Quatre périmètres de restriction de circulation ont été délimités par les autorités. D'abord, le périmètre organisateur, à l'accès "très restreint", selon le préfet de police. Puis viennent le périmètre de protection, la zone rouge et enfin la zone bleue. Différentes restrictions seront imposées à chaque zone : interdiction de circuler, QR code et attestation pour y pénétrer… Certaines zones seront donc limitées à la circulation, mais le reste de la capitale sera accessible librement.
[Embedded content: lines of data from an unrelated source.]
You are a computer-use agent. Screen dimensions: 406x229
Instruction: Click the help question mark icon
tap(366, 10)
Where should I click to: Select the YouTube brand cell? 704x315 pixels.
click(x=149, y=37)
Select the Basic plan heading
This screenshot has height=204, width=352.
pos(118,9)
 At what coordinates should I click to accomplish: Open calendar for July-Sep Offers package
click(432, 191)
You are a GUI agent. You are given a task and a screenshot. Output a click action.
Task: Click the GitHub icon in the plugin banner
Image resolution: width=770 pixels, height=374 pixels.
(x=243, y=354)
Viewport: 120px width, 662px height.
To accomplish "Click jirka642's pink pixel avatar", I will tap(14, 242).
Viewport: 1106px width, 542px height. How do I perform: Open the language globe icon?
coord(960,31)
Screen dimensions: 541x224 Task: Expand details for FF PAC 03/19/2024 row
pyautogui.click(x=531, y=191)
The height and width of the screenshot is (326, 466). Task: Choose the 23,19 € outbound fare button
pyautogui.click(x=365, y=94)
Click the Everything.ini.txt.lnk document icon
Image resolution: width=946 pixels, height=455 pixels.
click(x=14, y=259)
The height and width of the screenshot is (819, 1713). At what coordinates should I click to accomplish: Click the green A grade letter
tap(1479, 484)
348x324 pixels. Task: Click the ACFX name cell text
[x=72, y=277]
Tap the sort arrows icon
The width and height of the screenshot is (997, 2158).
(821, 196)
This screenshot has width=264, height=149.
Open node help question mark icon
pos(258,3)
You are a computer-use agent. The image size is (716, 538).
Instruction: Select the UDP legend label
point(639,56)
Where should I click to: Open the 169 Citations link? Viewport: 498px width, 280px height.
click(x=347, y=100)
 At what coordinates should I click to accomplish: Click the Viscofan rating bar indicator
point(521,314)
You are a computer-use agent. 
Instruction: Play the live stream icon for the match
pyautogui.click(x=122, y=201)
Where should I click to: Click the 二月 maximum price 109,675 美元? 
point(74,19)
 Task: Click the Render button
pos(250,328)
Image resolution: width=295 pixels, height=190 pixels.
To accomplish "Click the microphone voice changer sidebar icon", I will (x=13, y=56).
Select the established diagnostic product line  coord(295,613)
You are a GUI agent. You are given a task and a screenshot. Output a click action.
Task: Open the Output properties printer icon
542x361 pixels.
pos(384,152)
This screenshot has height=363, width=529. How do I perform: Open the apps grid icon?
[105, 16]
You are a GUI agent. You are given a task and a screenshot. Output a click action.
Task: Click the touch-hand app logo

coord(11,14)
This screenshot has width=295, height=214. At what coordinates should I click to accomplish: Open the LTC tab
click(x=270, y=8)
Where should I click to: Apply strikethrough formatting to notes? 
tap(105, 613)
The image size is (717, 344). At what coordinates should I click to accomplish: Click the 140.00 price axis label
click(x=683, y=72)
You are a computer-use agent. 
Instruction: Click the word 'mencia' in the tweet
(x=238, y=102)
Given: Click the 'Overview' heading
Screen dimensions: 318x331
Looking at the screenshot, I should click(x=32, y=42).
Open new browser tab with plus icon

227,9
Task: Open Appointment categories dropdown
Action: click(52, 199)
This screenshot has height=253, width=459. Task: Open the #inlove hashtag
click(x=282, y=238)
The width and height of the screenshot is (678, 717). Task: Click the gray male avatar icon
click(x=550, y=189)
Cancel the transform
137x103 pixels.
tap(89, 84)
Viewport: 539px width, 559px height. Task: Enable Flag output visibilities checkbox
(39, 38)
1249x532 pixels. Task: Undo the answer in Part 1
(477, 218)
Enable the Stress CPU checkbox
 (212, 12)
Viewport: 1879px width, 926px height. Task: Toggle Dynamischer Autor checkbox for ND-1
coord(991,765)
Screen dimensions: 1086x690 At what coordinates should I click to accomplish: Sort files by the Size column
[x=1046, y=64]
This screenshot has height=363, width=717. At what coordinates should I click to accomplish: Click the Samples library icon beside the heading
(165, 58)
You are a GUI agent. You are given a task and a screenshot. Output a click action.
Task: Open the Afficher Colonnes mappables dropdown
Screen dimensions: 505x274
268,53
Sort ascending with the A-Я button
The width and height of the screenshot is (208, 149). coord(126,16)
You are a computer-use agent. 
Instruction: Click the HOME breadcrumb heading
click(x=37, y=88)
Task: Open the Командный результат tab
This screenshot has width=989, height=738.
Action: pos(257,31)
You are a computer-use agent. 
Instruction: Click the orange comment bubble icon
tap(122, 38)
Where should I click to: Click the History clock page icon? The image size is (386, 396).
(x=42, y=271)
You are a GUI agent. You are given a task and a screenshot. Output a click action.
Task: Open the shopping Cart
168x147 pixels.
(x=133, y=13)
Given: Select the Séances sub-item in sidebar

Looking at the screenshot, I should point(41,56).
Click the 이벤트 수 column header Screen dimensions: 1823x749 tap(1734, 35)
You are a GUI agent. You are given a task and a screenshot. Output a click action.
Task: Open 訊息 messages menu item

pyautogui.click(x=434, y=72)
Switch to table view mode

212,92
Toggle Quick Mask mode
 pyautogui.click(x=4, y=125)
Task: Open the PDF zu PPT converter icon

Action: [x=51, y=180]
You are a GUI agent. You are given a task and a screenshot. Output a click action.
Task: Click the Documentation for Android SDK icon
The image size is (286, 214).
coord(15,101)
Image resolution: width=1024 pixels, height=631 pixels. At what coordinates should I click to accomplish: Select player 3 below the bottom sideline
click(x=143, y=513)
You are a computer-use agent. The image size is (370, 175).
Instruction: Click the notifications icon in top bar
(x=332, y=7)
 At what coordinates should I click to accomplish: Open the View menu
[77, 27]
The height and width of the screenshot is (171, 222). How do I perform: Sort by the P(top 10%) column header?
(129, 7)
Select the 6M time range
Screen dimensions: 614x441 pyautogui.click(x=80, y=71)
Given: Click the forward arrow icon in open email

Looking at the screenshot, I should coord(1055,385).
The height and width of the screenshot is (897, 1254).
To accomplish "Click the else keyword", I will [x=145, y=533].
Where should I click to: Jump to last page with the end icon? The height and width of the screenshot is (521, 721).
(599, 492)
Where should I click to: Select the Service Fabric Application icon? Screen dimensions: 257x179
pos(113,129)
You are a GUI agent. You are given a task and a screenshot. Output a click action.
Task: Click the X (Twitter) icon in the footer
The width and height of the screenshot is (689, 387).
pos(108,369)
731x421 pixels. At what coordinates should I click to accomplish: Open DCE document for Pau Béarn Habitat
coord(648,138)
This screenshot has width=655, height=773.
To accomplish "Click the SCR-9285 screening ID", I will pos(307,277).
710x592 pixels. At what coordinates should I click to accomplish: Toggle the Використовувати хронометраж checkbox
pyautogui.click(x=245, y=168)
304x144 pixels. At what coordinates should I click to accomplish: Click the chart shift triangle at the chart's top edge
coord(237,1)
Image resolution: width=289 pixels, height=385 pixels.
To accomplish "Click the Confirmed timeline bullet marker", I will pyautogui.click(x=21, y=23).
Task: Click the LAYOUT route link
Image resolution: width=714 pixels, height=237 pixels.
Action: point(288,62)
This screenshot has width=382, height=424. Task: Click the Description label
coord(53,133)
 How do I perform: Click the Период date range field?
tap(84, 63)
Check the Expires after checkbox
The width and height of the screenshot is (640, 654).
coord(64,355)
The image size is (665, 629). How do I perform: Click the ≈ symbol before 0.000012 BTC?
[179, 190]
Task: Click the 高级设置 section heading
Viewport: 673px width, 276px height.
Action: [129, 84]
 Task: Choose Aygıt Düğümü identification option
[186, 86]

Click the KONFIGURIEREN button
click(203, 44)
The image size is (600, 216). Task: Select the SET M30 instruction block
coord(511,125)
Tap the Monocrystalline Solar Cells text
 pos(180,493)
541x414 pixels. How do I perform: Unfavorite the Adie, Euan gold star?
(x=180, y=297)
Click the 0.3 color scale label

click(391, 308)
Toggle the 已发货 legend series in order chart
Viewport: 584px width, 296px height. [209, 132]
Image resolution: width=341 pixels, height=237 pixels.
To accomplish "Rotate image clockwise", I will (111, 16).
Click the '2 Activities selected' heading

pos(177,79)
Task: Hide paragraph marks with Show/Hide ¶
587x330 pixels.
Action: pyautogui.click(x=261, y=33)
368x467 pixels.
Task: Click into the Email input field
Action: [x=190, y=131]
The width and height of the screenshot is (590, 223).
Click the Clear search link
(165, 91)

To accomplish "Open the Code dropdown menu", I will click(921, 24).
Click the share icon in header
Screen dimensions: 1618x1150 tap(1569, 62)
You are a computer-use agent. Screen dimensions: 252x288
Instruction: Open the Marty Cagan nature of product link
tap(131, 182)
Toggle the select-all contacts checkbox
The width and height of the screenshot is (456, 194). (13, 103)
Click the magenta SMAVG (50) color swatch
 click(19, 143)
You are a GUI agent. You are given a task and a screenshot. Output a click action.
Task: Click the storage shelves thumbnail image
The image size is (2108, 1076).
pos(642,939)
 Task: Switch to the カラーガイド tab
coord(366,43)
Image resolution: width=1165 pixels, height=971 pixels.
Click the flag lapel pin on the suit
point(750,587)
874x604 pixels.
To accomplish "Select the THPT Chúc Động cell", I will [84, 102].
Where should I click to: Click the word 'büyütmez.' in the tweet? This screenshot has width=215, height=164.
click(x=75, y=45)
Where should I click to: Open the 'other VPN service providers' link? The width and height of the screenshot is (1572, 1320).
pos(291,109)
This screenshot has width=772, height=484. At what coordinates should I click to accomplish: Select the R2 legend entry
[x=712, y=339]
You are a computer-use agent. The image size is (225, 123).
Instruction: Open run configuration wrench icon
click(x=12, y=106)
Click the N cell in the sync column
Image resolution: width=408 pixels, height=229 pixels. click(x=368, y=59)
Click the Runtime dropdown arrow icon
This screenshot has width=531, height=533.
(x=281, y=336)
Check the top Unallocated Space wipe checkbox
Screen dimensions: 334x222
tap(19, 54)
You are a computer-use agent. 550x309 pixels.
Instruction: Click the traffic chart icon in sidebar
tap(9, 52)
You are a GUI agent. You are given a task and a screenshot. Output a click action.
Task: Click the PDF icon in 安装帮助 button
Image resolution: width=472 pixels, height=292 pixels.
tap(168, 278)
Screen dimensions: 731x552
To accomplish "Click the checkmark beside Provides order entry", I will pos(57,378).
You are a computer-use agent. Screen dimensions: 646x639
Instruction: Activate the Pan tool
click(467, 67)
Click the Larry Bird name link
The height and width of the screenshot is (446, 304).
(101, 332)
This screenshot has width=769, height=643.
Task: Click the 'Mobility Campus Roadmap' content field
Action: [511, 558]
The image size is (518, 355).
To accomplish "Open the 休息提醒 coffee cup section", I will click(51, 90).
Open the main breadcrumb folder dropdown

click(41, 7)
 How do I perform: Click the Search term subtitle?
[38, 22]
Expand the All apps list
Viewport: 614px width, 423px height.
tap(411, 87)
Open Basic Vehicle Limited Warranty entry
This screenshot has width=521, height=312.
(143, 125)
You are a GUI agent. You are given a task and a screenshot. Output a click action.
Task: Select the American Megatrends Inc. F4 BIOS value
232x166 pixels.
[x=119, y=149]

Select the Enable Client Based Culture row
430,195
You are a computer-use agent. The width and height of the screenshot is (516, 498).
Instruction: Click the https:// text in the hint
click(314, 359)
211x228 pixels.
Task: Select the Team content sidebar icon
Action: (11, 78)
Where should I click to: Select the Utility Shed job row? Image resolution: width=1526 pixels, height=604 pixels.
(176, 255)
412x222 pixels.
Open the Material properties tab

2Aucun étudiant ne va se retrouver à la rue à cause des Jeux : cela reste à voir
Dévoilée en mai 2023, la décision avait fait polémique. Des étudiants résidant dans les Crous d'Ile-de-France devront quitter leur logement pendant l'été 2024 pour accueillir le personnel des JO. Le ministère des Sports avait annoncé la réquisition de 3 000 logements au total.
Dans son "bingo des idées reçues", le ministère affirme que les étudiants concernés qui souhaitent rester hébergés dans la région en août auront "la garantie de pouvoir l'être sans surcoût, dans un logement équivalent". Le ministère de l'Enseignement supérieur a de son côté rappelé qu'"il n'a jamais été question de priver de logement un seul étudiant pendant les Jeux".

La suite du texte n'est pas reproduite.